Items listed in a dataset
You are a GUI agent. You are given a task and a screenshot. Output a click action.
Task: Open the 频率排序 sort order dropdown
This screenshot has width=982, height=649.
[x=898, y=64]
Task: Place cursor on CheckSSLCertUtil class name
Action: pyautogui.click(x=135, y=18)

- **Work required**: Every line from the one that has "Task: Open the 频率排序 sort order dropdown" down to the last line above must be written out exactly, with both ends included and nothing else.

- **Exercise result**:
Task: Open the 频率排序 sort order dropdown
This screenshot has width=982, height=649.
[x=898, y=64]
Task: Place cursor on CheckSSLCertUtil class name
Action: pyautogui.click(x=135, y=18)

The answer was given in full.